As I’ve written before, the Open Corsa (like the GP4000s and Ultremo) are measurably faster than some tubulars (such as the Continental Competition) which should tell you all you need to know about how fast they really are.

corsa3
Open Corsa Evo CX (fine diamond / herringbone tread)

Comfort

Standard caveat: The Vittoria Open Corsa Evo CX is a race tyre. It’s not designed to be comfortable in the same way that a touring or utility tyre is (if that’s what you want, I’m afraid you need a different bike!)

That said, of all race tyres I’ve tried the Open Corsa stands head and shoulders above the others for its smooth ride at a given pressure and width: it’s like riding on a wider size altogether (or letting 15psi out!)…

While I certainly wouldn’t tour on them, so long as you’re happy with the relatively limited mileage, they make a great choice for long days in the saddle.

Grip

In the dry the Open Corsa CX has great grip – things are less clear in the wet, where I find them to be less confidence inspiring, especially compared to the super tacky GP4000s or Ultremo.
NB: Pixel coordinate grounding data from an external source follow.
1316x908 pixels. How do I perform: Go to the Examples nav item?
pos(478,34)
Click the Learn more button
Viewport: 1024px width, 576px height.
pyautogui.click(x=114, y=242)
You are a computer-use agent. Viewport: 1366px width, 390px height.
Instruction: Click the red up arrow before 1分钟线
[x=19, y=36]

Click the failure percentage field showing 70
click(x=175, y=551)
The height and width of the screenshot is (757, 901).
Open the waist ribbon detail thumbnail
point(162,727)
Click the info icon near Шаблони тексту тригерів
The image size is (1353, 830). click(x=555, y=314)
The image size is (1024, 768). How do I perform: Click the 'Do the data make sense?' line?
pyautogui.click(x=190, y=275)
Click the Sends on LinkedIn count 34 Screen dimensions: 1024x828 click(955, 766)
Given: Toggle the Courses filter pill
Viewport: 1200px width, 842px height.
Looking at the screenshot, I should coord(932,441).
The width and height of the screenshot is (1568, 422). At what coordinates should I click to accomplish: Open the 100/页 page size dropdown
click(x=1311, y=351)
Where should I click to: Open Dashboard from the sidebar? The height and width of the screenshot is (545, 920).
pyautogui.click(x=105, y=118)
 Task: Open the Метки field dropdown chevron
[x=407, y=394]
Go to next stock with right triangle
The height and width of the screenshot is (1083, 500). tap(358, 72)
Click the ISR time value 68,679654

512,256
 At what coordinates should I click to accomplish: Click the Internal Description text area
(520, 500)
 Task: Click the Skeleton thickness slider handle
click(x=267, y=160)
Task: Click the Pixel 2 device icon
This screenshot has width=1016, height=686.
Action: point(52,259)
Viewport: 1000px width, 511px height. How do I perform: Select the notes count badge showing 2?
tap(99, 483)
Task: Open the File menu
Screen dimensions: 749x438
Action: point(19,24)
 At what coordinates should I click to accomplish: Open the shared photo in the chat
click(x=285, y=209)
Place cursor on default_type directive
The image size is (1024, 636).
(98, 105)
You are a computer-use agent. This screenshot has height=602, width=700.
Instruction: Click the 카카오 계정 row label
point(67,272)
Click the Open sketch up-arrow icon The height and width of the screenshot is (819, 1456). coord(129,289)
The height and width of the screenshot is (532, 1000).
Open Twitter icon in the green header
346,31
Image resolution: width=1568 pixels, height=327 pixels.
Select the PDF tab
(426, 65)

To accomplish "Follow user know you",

That said, they’re streets ahead of a more basic (and hard wearing) commuter tyre. Any of these three would be perfectly acceptable, but when you ride them head to head on greasy tarmac… the Open Corsa is edged out a little, in my opinion.

corsa1
Open Corsa Evo KX (cosmetic shoulder tread, slick centre)

Flat resistance

I want to say that it’s only a matter of time, but that’s probably being a little unfair on a tyre which is designed from the ground up to serve a purpose where the ocassional flat is quite acceptable.

If you want a heavy and protected tyre, they’re on the market too.

That said, I do think the Open Corsa EVO is more vulnerable than either of my recommended alternatives (the Continental GP4000s and the Schwalbe Ultremo).

In common with all true race tyres the sidewalls are unprotected: vital to minimise rolling resistance, but exposing them to risk of damage compared with heavier and less supple tyres.

There are sufficient reports online of people tearing these tyres up that I think it’s safe to conclude they are at least *somewhat* more vulnerable than, say, the GP4000s. It’s really quite hard to be objective because people with the worst luck shout loudest!

I do ride my Corsas on less than perfect roads (including some short bits of urban path which never see a sweeper) because I don’t believe it’s worth paying for top-quality tyres and sitting them on the mantlepiece.

corsa4
Open Corsa Evo KS (slick tread)

Durability

Tread thickness is directly linked to rolling resistance. The Vittoria Open Corsa Evo emphasises going fast, so it has relatively little rubber!

As mentioned above, watch the sidewalls.

I’m hoping to get 2000 miles on the rear tyre which I’ll consider fair innings. At the end of the day they are a consumable item, and we accept the flipside of high performance with eyes open. :)

Conclusion

With the Open Corsa EVO CX (and sister tyres in the same line), Vittoria has really hit the ball out of the park on the performance front. Nothing else will get you as close to the feel of tubulars without actually riding on them.

In fact, I prefer my Open Corsa -equipped wheelset to my tubs because they’re so close in feel that all I’m left with are the many downsides of riding a tub…

They look fantastic. If you want a really good looking race tyre look no further!

+ Exceptionally smooth rolling tyres…
… at the expense of durability
BUY:Wiggle [up to 40% off] or Chain Reaction [up to 15% off] (AS PUBLISHED)

Vital Statistics

Note: On a 15mm rim the 700x23c measures 23.5mm

Folding only:

ETRTO (mm) Imperial (“) Pressure (bar) Pressure (psi) Weight (g)
21-571 650x21c 8-10 115-145 185
21-622 700x21c 8-10 115-145 195
23-622 700x23c 8-10 115-145 210
25-622 700x25c 8-10 115-145 220

 * note that coloured rubber options are available in 23-622 / 700x23c only.